We read the file line-by-line until we find the two rows we’re looking for: "MemTotal" and "MemAvailable". From those, we can compute the memory used and convert it into gigabytes (since it’s usually in kilobytes). Finally we compute the percentage of used RAM and return the struct as info. It’s straightforward to incorporate that into the main function with some formatting to make it look pretty.

// after the CPU usage informatoin
const RamInfo ram_info = get_ram_usage();

std::cout << std::format("{:<12} {:.1f} / {:.1f} GB ({:.1f} %)\n",
                            "RAM Usage:", ram_info.used_gb, ram_info.total_gb,
                            ram_info.percentage);

Next up is CPU temperature which is even easier since the corresponding file has only a single value: the CPU temperature (for a given thermal zone) in milli-Celsius.

double get_cpu_temperature() {
    const std::filesystem::path path = "/sys/class/thermal/thermal_zone0/temp";

    if (std::filesystem::exists(path)) {
        std::ifstream temp_file(path);
        if (temp_file.is_open()) {
            double temp;
            temp_file >> temp;
            // The value is typically in millidegrees Celsius
            return temp / 1000.0;
        }
    }
    return -1.0;
}

In this case, we’re using thermal zone 0 but we could pick other thermal zones or print all of them. For the sake of this example, we’ll just pick the first one and report it. Incorporating this into the main function is even more straightforward.
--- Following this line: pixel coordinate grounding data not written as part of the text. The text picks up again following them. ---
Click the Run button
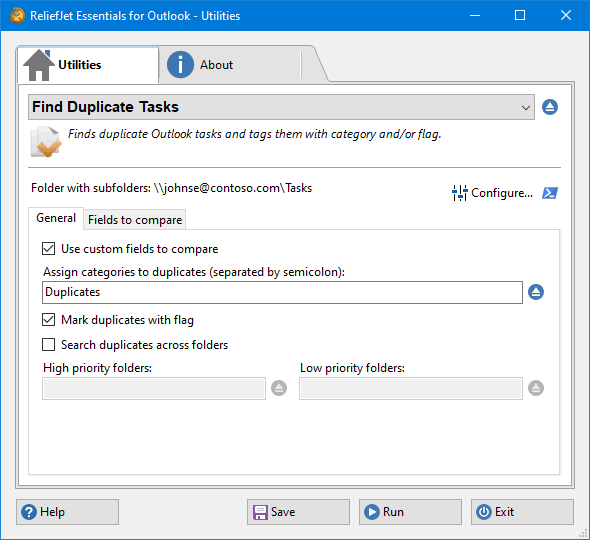Screen dimensions: 590x540 410,512
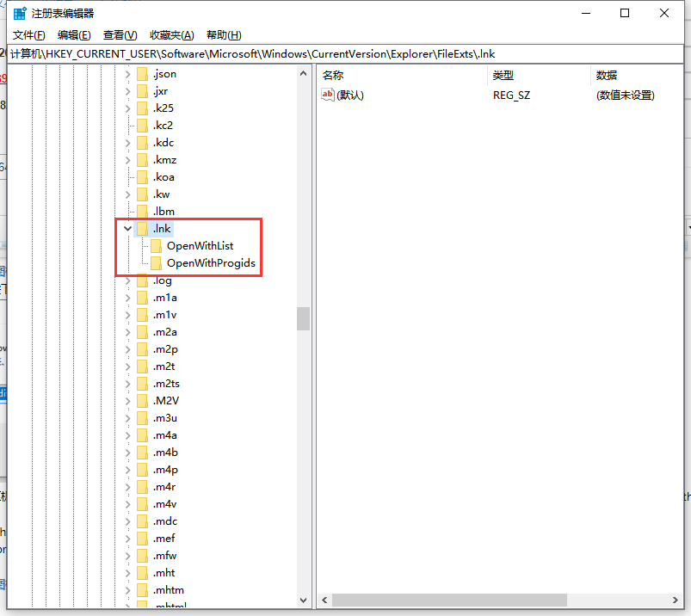Click the tree pane vertical scrollbar thumb

click(303, 318)
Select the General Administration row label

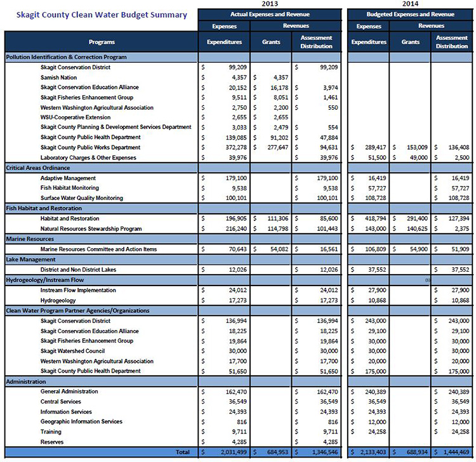click(69, 392)
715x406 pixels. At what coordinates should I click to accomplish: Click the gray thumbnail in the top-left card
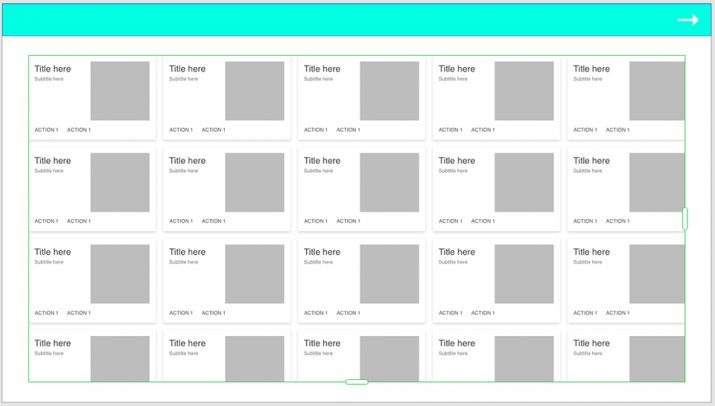[120, 91]
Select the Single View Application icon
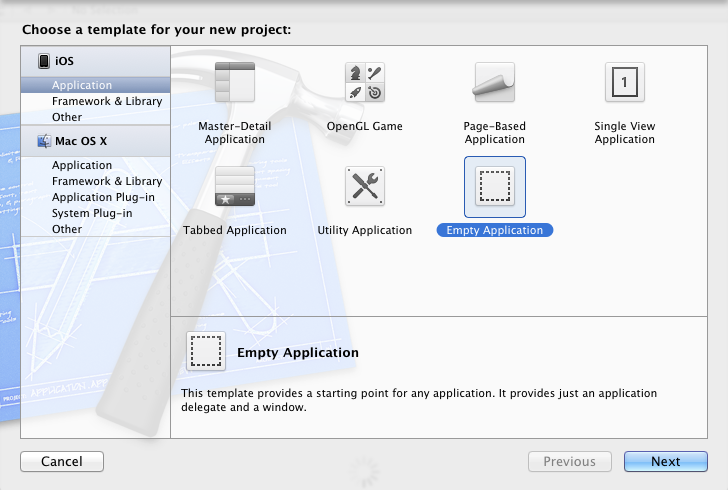The width and height of the screenshot is (728, 490). pyautogui.click(x=625, y=82)
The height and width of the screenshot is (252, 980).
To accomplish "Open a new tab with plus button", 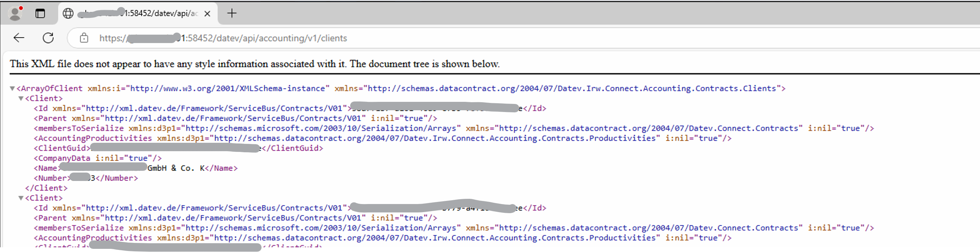I will [232, 13].
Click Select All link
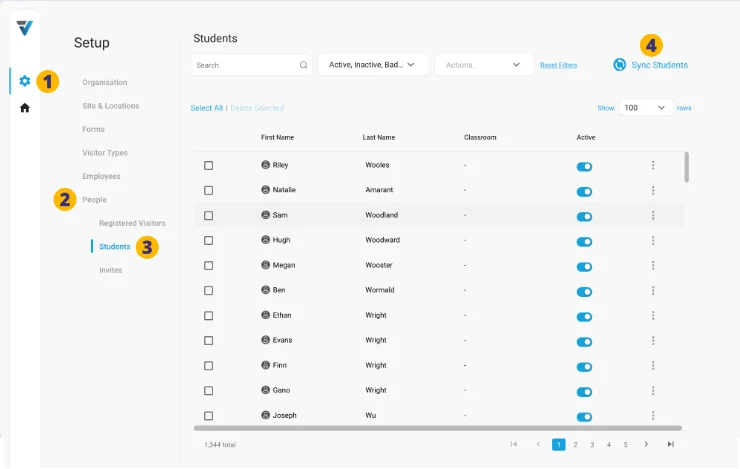The image size is (740, 469). point(206,108)
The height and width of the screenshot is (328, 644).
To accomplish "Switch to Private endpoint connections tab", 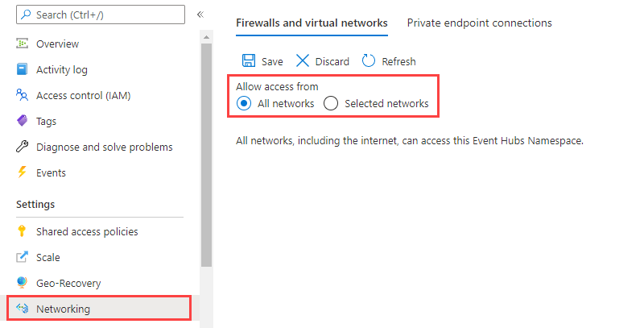I will pos(479,23).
// after the CPU temp info
const double cpu_temp = get_cpu_temperature();

std::cout << std::format("{:<12} {:.1f} °C\n", "CPU Temp:", cpu_temp);

Finally we want to print the uptime. Unsurprisingly, this is also in a file /proc/uptime!

std::string format_uptime() {
    std::ifstream uptime_file("/proc/uptime");
    double uptime_seconds_val = 0.0;
    if (!uptime_file.is_open()) {
        return "N/A";
    }
    uptime_file >> uptime_seconds_val;

    using namespace std::chrono;
    seconds total_seconds(static_cast<long>(uptime_seconds_val));

    const auto d = duration_cast<days>(total_seconds);
    total_seconds -= d;
    const auto h = duration_cast<hours>(total_seconds);
    total_seconds -= h;
    auto m = duration_cast<minutes>(total_seconds);
    total_seconds -= m;
    auto s = total_seconds;

    std::stringstream ss;
    ss << d.count() << "d " << h.count() << "h " << m.count() << "m "
       << s.count() << "s";
    return ss.str();
}

The file’s first value is the floating-point uptime of the system in seconds which is what we need (the second value is the idle time). We’ll read that into seconds and then perform some arithmetic operations to convert it into a nice day, hour, minute, seconds format using the chrono library. Since this is already formatted as a string, printing it in the main function is trivial.

// after the CPU temp info
const std::string uptime = format_uptime();
std::cout << std::format("{:<12} {}\n", "Uptime:", uptime);

Running this, we’ll get an output like the following that’ll refresh every second.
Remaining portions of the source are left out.